#### Source information ####

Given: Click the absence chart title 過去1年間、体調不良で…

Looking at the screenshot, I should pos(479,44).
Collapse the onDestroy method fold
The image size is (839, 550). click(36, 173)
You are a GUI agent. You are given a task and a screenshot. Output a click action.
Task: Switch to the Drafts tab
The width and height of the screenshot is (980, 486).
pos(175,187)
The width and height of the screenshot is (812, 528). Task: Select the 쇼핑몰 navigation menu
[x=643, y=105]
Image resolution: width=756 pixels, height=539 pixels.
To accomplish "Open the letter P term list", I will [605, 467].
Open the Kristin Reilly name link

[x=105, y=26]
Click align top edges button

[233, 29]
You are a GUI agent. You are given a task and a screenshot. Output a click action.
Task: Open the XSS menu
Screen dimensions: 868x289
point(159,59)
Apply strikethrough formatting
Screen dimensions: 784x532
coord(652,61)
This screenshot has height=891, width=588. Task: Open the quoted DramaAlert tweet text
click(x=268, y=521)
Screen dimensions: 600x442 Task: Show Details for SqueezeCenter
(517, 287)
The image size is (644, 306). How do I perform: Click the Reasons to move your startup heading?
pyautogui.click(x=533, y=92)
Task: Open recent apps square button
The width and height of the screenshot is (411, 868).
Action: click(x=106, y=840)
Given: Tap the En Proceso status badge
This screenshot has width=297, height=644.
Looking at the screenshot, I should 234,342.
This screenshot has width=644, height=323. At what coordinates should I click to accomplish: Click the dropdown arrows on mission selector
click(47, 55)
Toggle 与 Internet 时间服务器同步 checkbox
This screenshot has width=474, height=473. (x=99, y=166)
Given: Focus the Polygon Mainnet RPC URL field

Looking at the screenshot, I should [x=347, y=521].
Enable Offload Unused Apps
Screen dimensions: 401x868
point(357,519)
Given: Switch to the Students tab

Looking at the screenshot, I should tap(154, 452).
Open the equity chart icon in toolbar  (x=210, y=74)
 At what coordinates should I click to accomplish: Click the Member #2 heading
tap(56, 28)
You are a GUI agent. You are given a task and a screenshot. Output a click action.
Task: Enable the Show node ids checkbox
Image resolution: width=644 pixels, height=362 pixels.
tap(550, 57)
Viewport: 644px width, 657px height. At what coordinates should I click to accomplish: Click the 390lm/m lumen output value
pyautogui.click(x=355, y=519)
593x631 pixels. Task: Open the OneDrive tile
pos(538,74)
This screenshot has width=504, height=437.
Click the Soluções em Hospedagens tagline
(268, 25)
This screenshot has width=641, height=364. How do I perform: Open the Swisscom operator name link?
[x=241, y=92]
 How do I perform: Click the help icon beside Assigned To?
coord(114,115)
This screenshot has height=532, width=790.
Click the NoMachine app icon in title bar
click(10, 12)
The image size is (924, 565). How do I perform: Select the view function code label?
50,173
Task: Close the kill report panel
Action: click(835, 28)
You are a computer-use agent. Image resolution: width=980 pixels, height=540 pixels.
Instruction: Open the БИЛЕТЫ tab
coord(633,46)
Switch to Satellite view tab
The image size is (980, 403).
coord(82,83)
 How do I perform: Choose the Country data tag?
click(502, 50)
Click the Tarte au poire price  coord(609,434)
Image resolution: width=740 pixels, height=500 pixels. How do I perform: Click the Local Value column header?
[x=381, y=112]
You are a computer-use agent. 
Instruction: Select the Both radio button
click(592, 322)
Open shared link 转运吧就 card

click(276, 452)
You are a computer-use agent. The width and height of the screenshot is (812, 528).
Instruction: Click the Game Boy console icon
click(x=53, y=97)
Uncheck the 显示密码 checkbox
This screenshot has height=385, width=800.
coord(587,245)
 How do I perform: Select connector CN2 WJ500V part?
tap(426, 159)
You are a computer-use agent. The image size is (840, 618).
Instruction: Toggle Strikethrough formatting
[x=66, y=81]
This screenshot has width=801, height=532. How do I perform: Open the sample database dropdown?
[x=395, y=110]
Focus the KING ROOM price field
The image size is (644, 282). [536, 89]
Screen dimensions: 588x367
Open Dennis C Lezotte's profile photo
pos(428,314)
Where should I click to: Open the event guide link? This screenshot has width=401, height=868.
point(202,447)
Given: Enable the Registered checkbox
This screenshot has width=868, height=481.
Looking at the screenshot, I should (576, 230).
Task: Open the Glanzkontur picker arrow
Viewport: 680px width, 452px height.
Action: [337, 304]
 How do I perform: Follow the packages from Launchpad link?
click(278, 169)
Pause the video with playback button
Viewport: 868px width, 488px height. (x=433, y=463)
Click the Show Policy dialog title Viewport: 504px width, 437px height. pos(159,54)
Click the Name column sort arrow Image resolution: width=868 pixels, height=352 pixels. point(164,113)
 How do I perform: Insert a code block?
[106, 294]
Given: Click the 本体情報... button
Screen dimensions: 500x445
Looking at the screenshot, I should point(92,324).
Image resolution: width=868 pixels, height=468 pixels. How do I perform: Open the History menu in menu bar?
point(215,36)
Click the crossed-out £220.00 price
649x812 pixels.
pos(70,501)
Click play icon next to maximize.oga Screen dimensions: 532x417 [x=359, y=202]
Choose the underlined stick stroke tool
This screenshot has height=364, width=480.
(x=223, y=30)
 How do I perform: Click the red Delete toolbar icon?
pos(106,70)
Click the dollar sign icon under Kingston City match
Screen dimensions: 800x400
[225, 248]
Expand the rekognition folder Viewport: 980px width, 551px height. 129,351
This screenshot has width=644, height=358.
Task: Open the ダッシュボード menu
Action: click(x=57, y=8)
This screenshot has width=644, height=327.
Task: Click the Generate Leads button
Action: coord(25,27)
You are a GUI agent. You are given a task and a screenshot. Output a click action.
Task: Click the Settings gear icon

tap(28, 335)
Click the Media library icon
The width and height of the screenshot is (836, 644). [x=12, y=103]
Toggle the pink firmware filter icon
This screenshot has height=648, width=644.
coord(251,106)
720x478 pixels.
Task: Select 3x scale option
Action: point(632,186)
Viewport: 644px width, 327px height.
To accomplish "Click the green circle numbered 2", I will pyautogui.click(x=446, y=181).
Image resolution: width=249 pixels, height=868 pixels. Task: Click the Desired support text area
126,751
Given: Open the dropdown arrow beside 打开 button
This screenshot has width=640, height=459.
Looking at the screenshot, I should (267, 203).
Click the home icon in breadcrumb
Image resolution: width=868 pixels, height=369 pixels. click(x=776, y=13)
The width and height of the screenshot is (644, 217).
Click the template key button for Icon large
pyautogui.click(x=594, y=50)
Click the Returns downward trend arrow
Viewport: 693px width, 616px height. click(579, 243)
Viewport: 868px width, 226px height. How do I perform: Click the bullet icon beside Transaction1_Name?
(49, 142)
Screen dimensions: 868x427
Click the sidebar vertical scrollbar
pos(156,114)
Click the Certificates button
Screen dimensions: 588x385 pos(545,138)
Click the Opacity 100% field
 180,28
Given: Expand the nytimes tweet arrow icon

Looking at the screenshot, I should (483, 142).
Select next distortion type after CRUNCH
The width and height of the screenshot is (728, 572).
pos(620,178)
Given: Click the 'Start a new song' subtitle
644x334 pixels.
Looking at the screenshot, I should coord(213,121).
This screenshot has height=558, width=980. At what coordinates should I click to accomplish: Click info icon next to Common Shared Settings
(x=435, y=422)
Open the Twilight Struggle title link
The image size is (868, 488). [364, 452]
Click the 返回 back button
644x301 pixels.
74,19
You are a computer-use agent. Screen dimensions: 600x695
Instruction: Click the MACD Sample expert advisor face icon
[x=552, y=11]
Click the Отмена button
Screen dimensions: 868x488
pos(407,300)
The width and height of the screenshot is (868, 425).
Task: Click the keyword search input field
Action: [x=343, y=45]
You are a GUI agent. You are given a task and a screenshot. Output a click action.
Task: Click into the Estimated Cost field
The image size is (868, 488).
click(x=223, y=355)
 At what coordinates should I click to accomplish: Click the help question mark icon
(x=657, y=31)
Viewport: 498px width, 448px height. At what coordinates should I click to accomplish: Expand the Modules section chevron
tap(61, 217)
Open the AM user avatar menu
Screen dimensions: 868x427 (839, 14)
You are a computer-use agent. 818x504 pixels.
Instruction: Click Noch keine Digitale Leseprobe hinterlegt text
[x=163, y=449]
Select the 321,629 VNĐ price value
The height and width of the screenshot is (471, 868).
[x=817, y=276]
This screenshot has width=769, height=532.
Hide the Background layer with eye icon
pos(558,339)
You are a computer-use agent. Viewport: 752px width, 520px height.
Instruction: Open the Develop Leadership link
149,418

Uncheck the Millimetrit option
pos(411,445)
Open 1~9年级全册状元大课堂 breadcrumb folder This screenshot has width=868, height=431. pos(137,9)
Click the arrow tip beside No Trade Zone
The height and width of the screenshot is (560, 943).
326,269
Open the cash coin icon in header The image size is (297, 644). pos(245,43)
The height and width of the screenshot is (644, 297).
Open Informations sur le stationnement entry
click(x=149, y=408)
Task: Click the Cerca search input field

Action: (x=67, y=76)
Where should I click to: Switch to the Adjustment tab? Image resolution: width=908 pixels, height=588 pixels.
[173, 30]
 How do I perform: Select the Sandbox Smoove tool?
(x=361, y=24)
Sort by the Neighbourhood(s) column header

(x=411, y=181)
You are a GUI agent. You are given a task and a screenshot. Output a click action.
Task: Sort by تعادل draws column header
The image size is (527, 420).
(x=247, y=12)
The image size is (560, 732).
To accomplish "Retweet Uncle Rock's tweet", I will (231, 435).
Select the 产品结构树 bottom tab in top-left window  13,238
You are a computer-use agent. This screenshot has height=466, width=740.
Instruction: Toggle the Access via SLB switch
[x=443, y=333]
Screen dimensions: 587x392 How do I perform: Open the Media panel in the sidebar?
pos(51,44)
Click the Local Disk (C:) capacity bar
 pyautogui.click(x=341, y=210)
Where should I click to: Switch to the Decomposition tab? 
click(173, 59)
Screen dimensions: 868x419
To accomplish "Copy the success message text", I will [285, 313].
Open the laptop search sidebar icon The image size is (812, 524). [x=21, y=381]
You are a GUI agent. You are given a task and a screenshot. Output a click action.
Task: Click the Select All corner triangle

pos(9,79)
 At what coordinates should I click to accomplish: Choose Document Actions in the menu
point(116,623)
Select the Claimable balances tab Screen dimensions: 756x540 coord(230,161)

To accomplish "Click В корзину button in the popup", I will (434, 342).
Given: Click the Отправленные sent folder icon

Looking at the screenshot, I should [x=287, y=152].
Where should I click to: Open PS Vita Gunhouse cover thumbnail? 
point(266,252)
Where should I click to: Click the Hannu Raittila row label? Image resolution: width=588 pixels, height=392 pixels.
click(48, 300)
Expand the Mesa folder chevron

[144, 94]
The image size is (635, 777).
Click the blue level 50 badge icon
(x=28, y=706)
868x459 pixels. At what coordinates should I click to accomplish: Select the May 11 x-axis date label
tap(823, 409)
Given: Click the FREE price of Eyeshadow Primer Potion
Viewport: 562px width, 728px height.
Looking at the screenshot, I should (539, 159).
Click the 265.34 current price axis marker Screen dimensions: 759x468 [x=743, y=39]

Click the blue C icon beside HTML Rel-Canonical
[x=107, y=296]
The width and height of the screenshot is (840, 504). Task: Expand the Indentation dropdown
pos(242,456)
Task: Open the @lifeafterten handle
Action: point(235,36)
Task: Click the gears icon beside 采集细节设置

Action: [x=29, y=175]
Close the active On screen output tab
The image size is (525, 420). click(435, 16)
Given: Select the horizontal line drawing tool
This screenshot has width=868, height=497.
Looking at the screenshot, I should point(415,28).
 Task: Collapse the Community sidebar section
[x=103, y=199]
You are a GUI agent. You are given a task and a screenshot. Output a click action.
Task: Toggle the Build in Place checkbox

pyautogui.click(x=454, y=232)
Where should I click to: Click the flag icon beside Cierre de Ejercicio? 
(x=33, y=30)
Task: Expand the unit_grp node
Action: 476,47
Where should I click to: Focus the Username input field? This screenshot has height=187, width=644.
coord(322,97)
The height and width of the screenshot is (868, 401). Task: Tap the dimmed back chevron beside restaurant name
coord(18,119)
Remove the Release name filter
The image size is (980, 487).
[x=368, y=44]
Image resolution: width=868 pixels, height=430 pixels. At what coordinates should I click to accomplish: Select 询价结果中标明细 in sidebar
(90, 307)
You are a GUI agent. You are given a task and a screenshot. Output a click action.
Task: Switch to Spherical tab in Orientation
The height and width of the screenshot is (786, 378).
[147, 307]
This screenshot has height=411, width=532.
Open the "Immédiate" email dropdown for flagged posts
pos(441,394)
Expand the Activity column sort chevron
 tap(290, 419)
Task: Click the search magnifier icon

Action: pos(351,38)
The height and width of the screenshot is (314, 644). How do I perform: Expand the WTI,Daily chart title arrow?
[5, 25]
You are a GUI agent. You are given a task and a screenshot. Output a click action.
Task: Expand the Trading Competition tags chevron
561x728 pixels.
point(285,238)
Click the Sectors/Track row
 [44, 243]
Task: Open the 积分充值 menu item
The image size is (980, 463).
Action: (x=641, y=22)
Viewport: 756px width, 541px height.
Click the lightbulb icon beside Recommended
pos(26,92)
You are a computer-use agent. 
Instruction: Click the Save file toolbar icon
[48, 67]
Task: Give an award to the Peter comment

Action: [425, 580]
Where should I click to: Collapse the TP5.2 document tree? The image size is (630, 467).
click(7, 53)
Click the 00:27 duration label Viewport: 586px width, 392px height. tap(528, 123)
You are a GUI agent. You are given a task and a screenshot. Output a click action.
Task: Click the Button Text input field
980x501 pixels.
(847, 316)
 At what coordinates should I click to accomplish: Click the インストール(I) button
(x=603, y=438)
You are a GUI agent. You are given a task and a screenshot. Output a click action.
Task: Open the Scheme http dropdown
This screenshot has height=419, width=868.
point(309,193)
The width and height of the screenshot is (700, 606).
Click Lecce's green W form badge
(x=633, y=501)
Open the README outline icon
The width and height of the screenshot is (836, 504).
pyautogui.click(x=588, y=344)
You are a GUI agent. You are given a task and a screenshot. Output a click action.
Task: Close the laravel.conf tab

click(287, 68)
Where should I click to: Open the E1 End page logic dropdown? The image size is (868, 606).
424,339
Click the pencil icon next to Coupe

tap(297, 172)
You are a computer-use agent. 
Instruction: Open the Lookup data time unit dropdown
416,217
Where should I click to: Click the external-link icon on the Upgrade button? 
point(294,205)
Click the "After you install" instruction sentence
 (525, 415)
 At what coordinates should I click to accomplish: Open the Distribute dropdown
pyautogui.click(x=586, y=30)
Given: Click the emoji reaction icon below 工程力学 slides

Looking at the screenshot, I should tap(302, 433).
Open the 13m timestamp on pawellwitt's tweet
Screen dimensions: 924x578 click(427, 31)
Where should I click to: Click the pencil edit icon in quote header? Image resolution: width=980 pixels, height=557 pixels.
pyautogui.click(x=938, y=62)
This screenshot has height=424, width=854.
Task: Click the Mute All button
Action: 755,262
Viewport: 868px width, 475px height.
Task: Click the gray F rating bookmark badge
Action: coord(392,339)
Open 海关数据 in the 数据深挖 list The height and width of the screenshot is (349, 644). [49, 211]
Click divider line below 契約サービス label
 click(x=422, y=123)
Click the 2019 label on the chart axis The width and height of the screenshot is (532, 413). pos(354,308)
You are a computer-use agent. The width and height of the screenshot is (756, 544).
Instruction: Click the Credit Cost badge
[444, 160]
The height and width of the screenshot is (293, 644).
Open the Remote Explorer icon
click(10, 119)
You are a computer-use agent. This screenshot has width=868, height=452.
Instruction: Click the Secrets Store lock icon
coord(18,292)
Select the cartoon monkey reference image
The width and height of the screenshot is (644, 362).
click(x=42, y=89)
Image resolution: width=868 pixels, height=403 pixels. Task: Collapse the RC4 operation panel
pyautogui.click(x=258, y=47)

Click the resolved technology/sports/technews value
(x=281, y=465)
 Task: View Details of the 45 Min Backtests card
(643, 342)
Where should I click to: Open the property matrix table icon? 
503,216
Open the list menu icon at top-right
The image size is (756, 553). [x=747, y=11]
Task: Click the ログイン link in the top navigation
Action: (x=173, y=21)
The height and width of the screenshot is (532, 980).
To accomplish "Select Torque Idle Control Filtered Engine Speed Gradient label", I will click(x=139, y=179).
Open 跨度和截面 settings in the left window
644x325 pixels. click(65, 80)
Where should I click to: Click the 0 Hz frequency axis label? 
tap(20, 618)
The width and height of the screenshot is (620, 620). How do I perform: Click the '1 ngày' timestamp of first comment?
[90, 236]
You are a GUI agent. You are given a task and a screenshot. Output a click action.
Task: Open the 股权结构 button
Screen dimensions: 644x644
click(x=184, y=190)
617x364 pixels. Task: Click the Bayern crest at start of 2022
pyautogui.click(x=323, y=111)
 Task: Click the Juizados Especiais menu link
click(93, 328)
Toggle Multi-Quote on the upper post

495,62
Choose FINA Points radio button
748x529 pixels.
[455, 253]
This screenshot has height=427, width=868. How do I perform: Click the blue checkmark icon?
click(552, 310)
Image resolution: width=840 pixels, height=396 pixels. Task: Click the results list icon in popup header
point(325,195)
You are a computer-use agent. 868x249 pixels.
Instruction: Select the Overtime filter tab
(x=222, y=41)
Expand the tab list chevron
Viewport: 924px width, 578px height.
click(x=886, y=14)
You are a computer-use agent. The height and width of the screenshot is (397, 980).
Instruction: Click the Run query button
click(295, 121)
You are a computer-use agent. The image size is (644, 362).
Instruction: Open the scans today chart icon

####

## Assignment
Among the entries above, copy exactly only the lines starting with the one containing "Instruction: Toggle Strikethrough formatting" and going through the one containing "Task: Open the Glanzkontur picker arrow", both ends included.

## Response to this task
Instruction: Toggle Strikethrough formatting
[x=66, y=81]
This screenshot has width=801, height=532. How do I perform: Open the sample database dropdown?
[x=395, y=110]
Focus the KING ROOM price field
The image size is (644, 282). [536, 89]
Screen dimensions: 588x367
Open Dennis C Lezotte's profile photo
pos(428,314)
Where should I click to: Open the event guide link? This screenshot has width=401, height=868.
point(202,447)
Given: Enable the Registered checkbox
This screenshot has width=868, height=481.
Looking at the screenshot, I should (576, 230).
Task: Open the Glanzkontur picker arrow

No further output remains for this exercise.